Introduction Hi everyone ! In this post, I will share with you all the steps to write an optimized FP32 matrix multiplication on AMD RDNA3 GPU outperforming rocBLAS by 60%. I will cover some basics and explain all the optimizations I have implemented. This will be done in a iterative way in 8 differents Kernels. Figure 1: sneak peek of the performance results I primary intended to work on this to deepen my understanding of RDNA3 and try out HIP and I felt like I needed to share what I learned doing this :). Few things I like to say before we start : All the information I used comes from the publicly available ISA guide I don’t intend to re-implement or replace rocBLAS I only focused on 4096x4096 matrices single precision (FP32) matrix multiplication for the sake of simplicity. All my tests were done on Windows 11 with a AMD Radeon 7900 XTX. That being said, let’s start ! Problem statement There is a lot of research happening on the way to improve the performance of matrix multiplication nowadays. Being a core algorithm in ML applications, any FLOPS we can exploit is golden. Before proceeding, let’s recall the basics of matrix multiplication. Given two matrices: \(A\) of size \(M,K\) \(B\) of size \(K,N\) Their product, \(C\), is computed as follows: $$\large C_{ij} = \sum_{k=0}^{K-1} A_{ik} \cdot B_{kj}$$ $$ i \in [0, M-1] $$ $$ j \in [0, N-1] $$ where \(C\) is the resulting matrix of size \(M,N\).
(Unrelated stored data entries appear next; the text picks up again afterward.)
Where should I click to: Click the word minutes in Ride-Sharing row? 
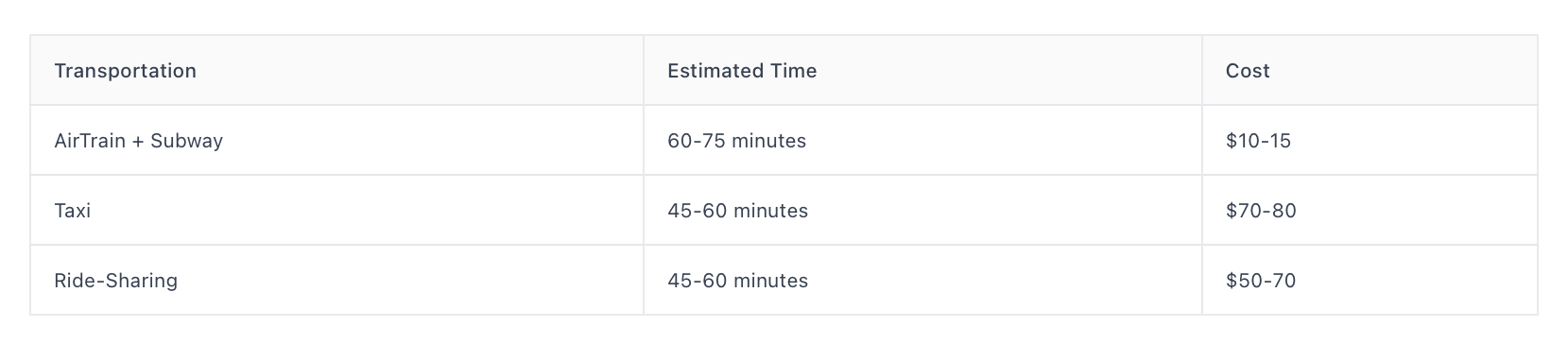pos(769,281)
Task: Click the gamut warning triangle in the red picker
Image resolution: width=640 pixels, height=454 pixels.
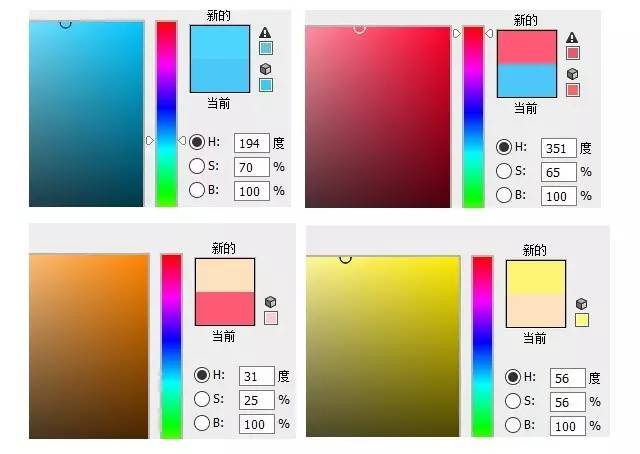Action: click(572, 38)
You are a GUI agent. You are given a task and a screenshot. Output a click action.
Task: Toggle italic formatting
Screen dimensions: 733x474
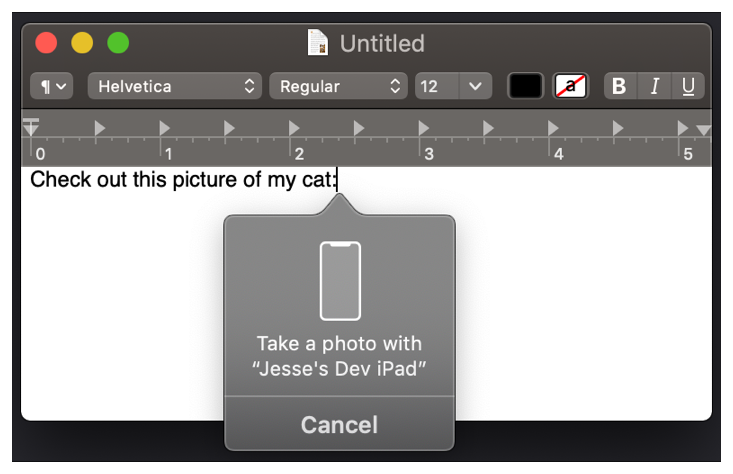[654, 86]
For each output value of matrix C, we compute the dot product between the rows of matrix A and the columns of matrix B. Figure 2: example for the first element of C In terms of complexity, we have \(\large O(n^3)\) computational complexity and \(\large O(n^2)\) memory accesses. If we don’t think about architectural details, this is clearly a compute bound problem and our goal will be to be compute bound on the GPU. Let’s say we manage to write the best implementation possible for the 7900 XTX. How fast could it run ? To answer this questions we need to look a bit at RDNA3...